Ernest Hemingway immerses the reader in Nick’s point of view in “Indian Camp.” The writer chooses to focus on Nick’s experience during a single day. Late in the story, Nick is introduced to the idea of mortality through the Indian’s suicide, and this will cause the boy to consider death and ask questions. To that end, dialogue does much of the heavy lifting here, but even that is seen through Nick’s eyes and how he might understand the things his father shows and tells him. “Indian Camp” is a very short story, and from the beginning the reader will follow all of Nick’s senses—what he sees, hears, and smells. Hemingway stays focused on Nick because the day is life-changing for him.
At the beginning of the story, there is movement toward the camp as Nick, his father, and Uncle George get into rowboats with Indians. “Nick heard the oar-locks of the other boat quite a way ahead of them in the mist…Nick lay back with his father’s arm around him.” Still, at this point of the story, the boy doesn’t know where they’re going, but the reader is drawn in by Hemingway’s descriptions. We are curious about the Indians, the rowboats, and the water crossing, about who these people are. After the group arrives at the Indian camp, they are encountered by dogs, they observe the shanties where the “Indian bark-peelers lived,” and an old woman holds a lamp in a doorway. Hemingway has already let the reader know that it’s still dark. They’ve been called here in the middle of the night. Dialogue between Nick and his father establishes that his father is going to help an Indian woman who is sick. It’s also clear, once they arrive, that Nick’s father sees this as an opportunity to teach the boy about the beginning of life.

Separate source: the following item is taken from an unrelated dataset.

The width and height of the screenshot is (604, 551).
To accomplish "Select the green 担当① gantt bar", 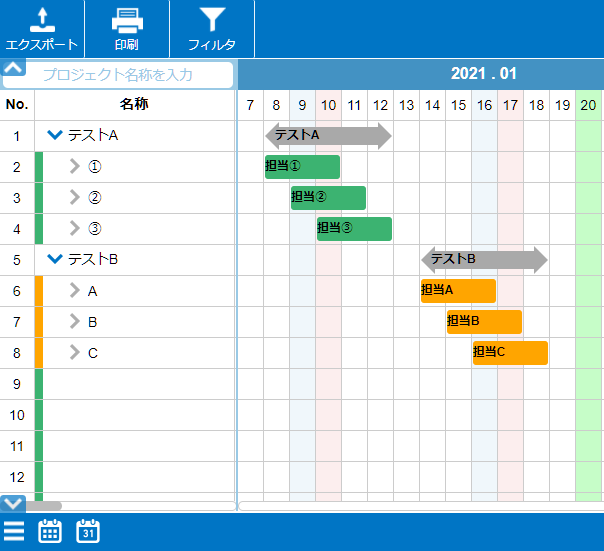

Hemingway doesn’t explain any of this through expository writing but, rather, lets the dialogue do the work. The reader receives this information along with Nick, who has already realized that the woman is pregnant: “The baby wants to be born and she wants it to be born. All her muscles are trying to get the baby born. That is what is happening when she screams.” This exchange between father and son keeps the story in Nick’s perspective. Just as he hears the screams and observes the woman in the lower bunk, Nick sees her husband in the upper bunk, and the reader has immediate access to these things and can draw conclusions about what Nick is feeling or thinking. In fact, with this story in Hemingway’s hands, the reader must draw conclusions because the writer leaves so much out. The writer doesn’t comment on the meaning of the event—the reader supplies meaning.
Hemingway continually refers to the doctor as “his father” instead of using a name: “His father picked the baby up and slapped it to make it breathe and handed it to the old woman.” The boy averts his eyes at this point, but his father is enthusiastic in explaining everything to his son. Hemingway refers to the boy’s uncle in the same way the boy might—he is “Uncle George” throughout the story, and this is another way of keeping things in Nick’s perspective, a reminder for the reader that we’re seeing and experiencing things as Nick might.

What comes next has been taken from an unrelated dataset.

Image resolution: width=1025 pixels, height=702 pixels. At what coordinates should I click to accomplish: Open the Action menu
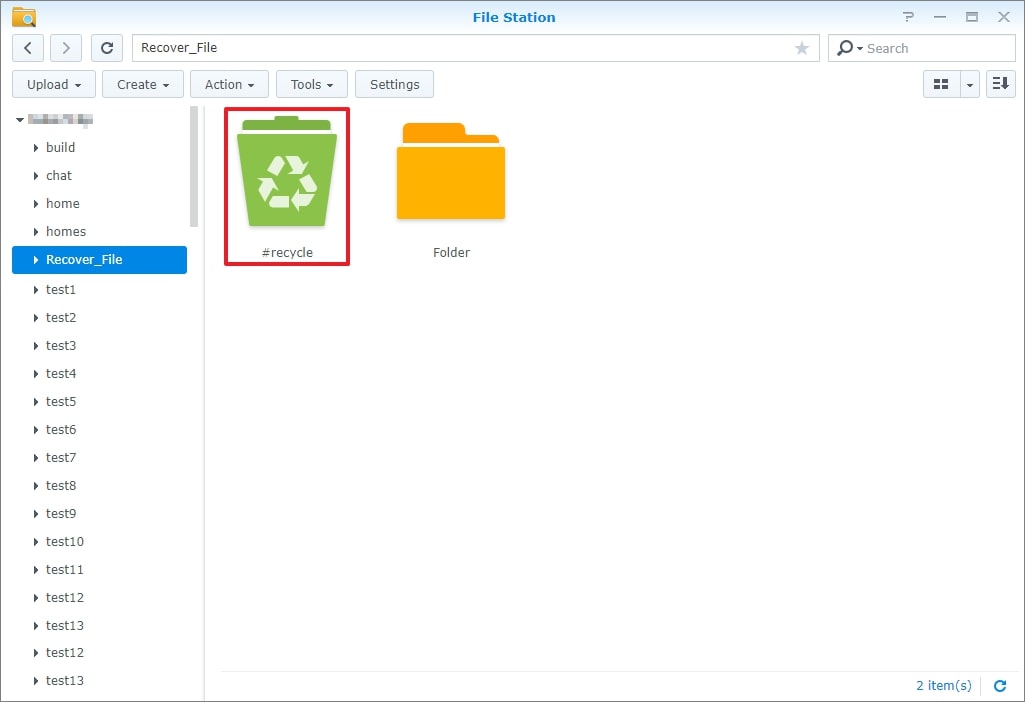pos(228,84)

There are a couple of curious anomalies, though. After the baby is delivered, Nick’s father speaks to Uncle George, who has been bitten by the woman as she delivered the baby. Nick’s father says, “I’ll put some peroxide on that, George,” but at this point, Hemingway refers to him as “the doctor.” And after he discovers the suicide, Nick’s father speaks again. Hemingway writes, “Take Nick out of the shanty, George,” and again uses “doctor” to note who is speaking. It seems that Hemingway made this choice because Nick’s father was addressing Uncle George, and yet it seems odd in this story that is seen almost entirely through Nick’s eyes.
The other anomalies come in an earlier paragraph when they first walk into the shanty. Here, Hemingway gives information that Nick probably wouldn’t know at that moment, unless there was some discussion on the way to the shanty, discussions the reader doesn’t see. How does Nick know the woman has been in labor for two days? How does he know the husband’s foot was injured by an ax? These things don’t seem to fit with the idea that the shanty smells bad or that the woman is screaming, the dramatic events and sensations Nick can observe. Maybe Hemingway inserted this information because he felt it necessary. At any rate, the reader must infer something from this information.
As the story winds down, Hemingway relies almost strictly on dialogue between Nick and his father, and they discuss everything that’s happened. Interestingly, Hemingway doesn’t tag or embellish the dialogue here. The reader knows the characters, understands why Nick is asking questions of his father and, again, can draw conclusions about what Nick thinks. Hemingway refuses to tell us how Nick feels when he asks his father, “Do many men kill themselves, Daddy?”
At the end of the story, as at the beginning, the writer puts us firmly in the boat with Nick as he observes the sunrise, the fish in the water, and the warmth of the water as compared to the chilly morning air. The final sentence is consistent with the thinking of a young boy, still convinced, after seeing death at close range, that he needn’t worry about his own mortality: “In the early morning on the lake sitting in the stern of the boat with his father rowing, he felt quite sure that he would never die.” Excepting the few sentences I mentioned, this story is exclusively Nick’s, and Hemingway is steadfast in keeping the story in Nick’s point of view.